_Try it_
The part below that opens with the line containing "about us (84, 2448)" and closes with the line containing "[Warren Counseling Services] (98, 31)" should be copied exactly, minus any pictures.
Records for the task below:
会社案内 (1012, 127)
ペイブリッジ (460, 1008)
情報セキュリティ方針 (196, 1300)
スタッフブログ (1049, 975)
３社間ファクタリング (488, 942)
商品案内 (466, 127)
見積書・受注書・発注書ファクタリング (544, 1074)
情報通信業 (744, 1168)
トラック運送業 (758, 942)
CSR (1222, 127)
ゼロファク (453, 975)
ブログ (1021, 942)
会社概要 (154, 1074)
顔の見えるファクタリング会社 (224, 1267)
End of Records for the task.
Records for the task below:
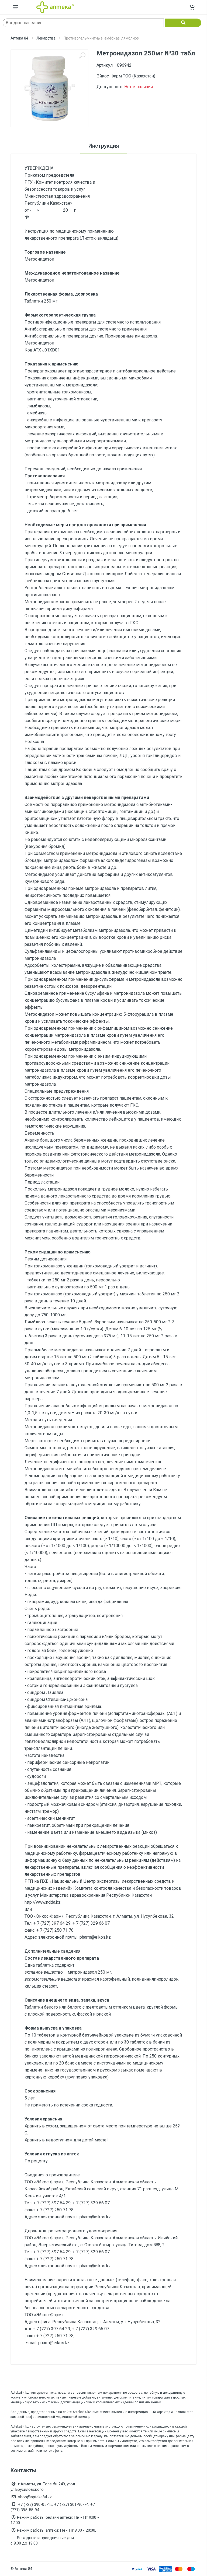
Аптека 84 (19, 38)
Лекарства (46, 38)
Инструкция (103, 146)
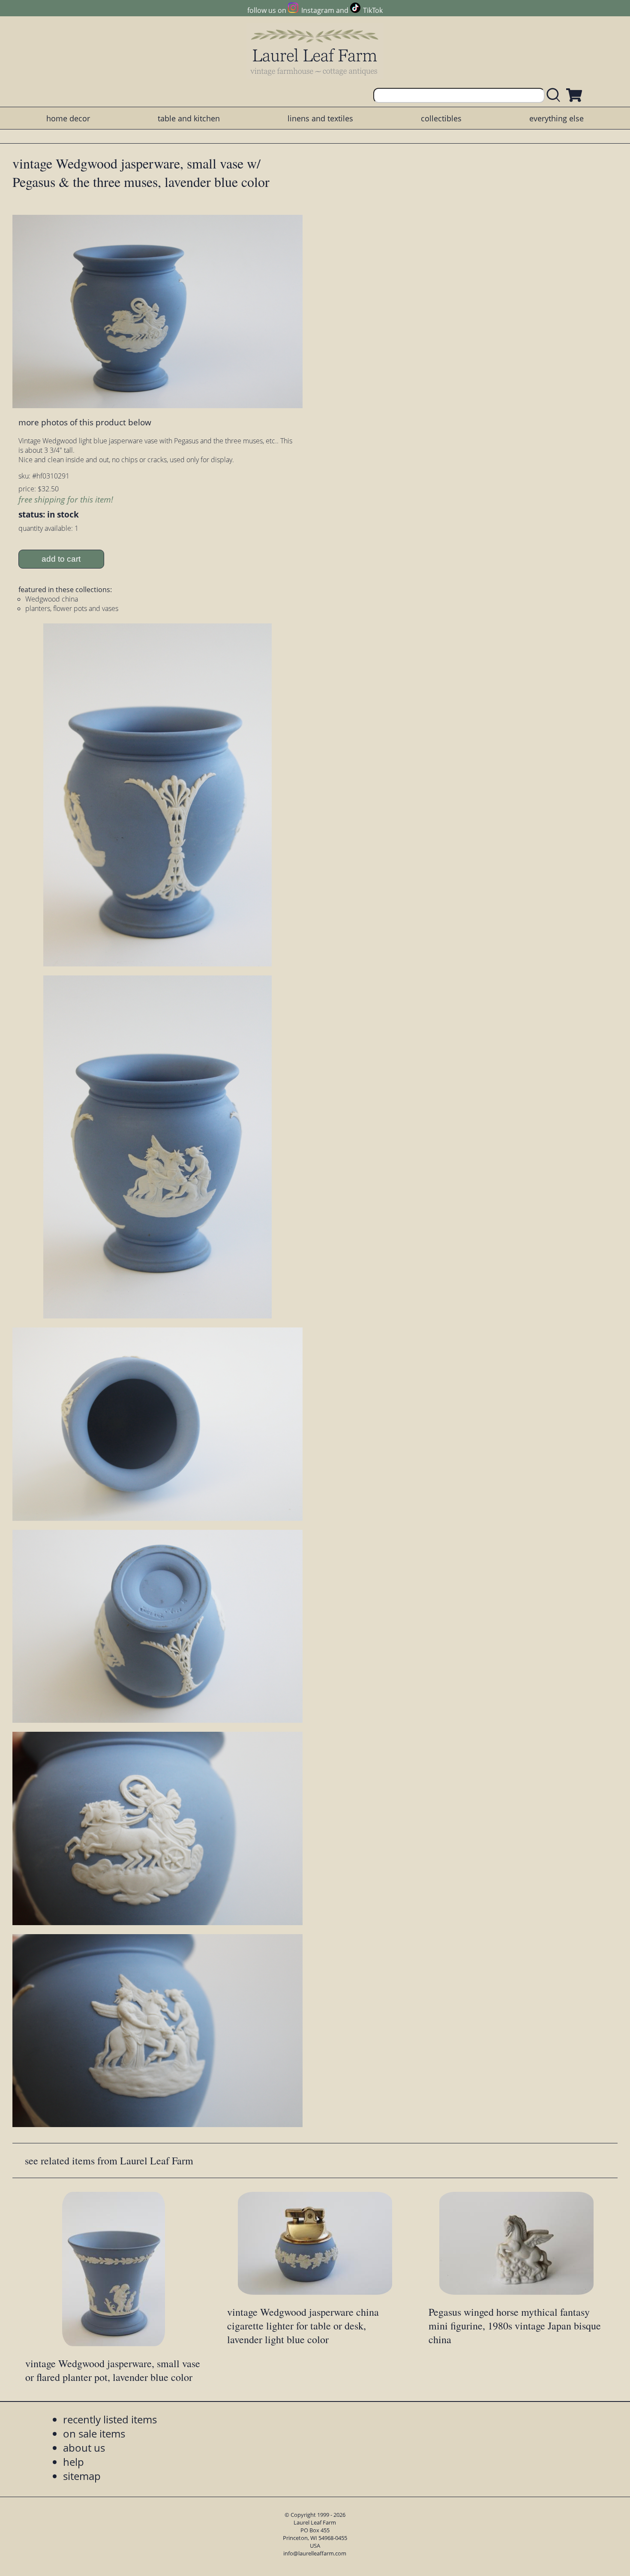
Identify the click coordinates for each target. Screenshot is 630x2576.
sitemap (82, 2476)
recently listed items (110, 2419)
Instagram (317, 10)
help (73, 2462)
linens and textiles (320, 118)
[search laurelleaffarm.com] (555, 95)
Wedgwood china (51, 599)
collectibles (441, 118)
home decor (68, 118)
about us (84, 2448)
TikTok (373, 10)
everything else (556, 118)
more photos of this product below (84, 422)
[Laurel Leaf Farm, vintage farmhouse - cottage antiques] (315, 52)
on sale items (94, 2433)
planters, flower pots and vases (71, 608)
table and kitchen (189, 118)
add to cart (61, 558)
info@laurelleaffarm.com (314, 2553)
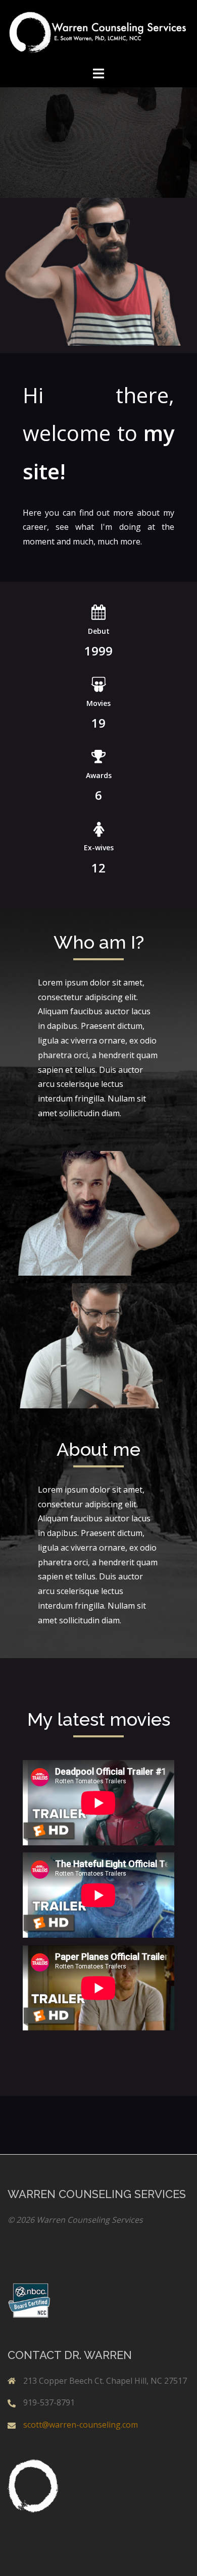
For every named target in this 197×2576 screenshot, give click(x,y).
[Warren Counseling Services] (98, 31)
End of Records for the task.
_Task output_
about us (84, 2448)
TikTok (373, 10)
everything else (556, 118)
more photos of this product below (84, 422)
[Laurel Leaf Farm, vintage farmhouse - cottage antiques] (315, 52)
on sale items (94, 2433)
planters, flower pots and vases (71, 608)
table and kitchen (189, 118)
add to cart (61, 558)
info@laurelleaffarm.com (314, 2553)
For every named target in this 197×2576 screenshot, give click(x,y).
[Warren Counseling Services] (98, 31)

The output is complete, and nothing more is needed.